(TEXTAUSZUG):
____

Die neue Kabinen-Umlaufbahn der Drei Zinnen AG mit einer Förderleistung von bis zu 2.400 Personen pro Stunde soll ihre Talstation neben den Bergstationen von zwei bereits bestehenden Skiliften auf 2.091 Metern Höhe erhalten. Die Bahn führt dann parallel zur neuen Piste über hochalpines Gebiet zur Bergstation am Hochgruben auf 2.535,5 Metern Höhe. Es ist der Grenzkamm zu Österreich. Gleich daneben sollen auf österreichischer Seite zwei Kabinen-Umlaufbahnen vom Talboden aus bis zum Hochgrubenkopf errichtet werden.
Während die Südtiroler Landesregierung das Projekt bereits im Jahr 2020 genehmigte, muss es in Tirol erst noch bewilligt werden. Nachdem die Tiroler Umweltanwaltschaft einen äußerst kritischen Befund zum Bauvorhaben lieferte, muss nun die Vorprüfung bis Ende März abgeschlossen werden, bevor das Verfahren zur Umweltverträglichkeitsprüfung (UVP) eingeleitet werden kann.
 

Kritik am Projekt

 
Allerdings fehlt auf Südtiroler Seite noch das Einverständnis der Sextner Gemeindefraktion Mitterberg. Die eigenverwaltete Bergfraktion hat sich bisher dagegen ausgesprochen, ihren Grund für das Bauprojekt zur Verfügung zu stellen. Aus Kreisen der Fraktion ist zu hören, dass der Unmut über die neue Aufstiegsanlage der Drei Zinnen AG groß ist. Noch ist offen, ob und wann eine Aussprache zwischen dem Betreiber des Skigebiets und der Eigenverwaltung Fraktion Mitterberg stattfindet.
 
 
Auch die Alpenvereine aus Südtirol und Österreich kritisieren das Vorhaben. Die Gemeinden Sexten und Sillian erhoffen sich hingegen mit der Verbindung der Skigebiete einen wirtschaftlichen Zuwachs. „Die Errichtung dieses grenzüberschreitenden Skigebiets wird vor allem aus wirtschaftlicher und touristischer Sicht schon seit Jahren angestrebt. Darüber hinaus ist zu erwarten, dass durch die Verwirklichung dieses Vorhabens maßgebliche Synergien, sowie insbesondere die Schaffung von neuen Tourismusbetrieben und somit die Schaffung von neuen Arbeitsplätzen wohl beiderseits der Staatsgrenze verbunden sind“, erklärt die Gemeinde Sillian in ihrer Stellungnahme zum Projekt.  
Konträr dazu steht die Einschätzung des Südtiroler Alpenvereins (AVS): Er hält „die touristische Erschließung der Südtiroler Bergwelt durch Aufstiegsanlagen für abgeschlossen“. In Bezug auf das eigene Grundsatzprogramm lehnt der Verein die Ausweitung von Intensivtourismus im Alpenraum ab. Das gelte besonders für Gebiete, die für den Naturschutz wertvoll sind.

____

(BEREITGESTELLTE DATEN):
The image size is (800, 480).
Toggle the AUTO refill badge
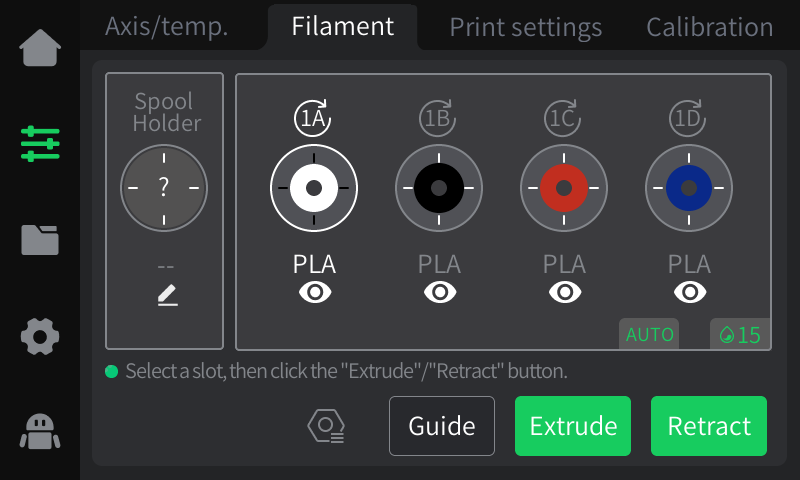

____

(ARBEITSAUFTRAG):
Übertrage den Satz „Die Gemeinden Sexten und Sillian erhoffen sich hingegen mit der Verbindung der Skigebiete einen wirtschaftlichen Zuwachs.“ aus dem Textauszug über die geplante Umlaufbahn am Hochgruben ins Englische.

(ALS ANTWORT):
The municipalities of Sexten and Sillian, by contrast, hope that connecting the ski areas will bring them economic growth.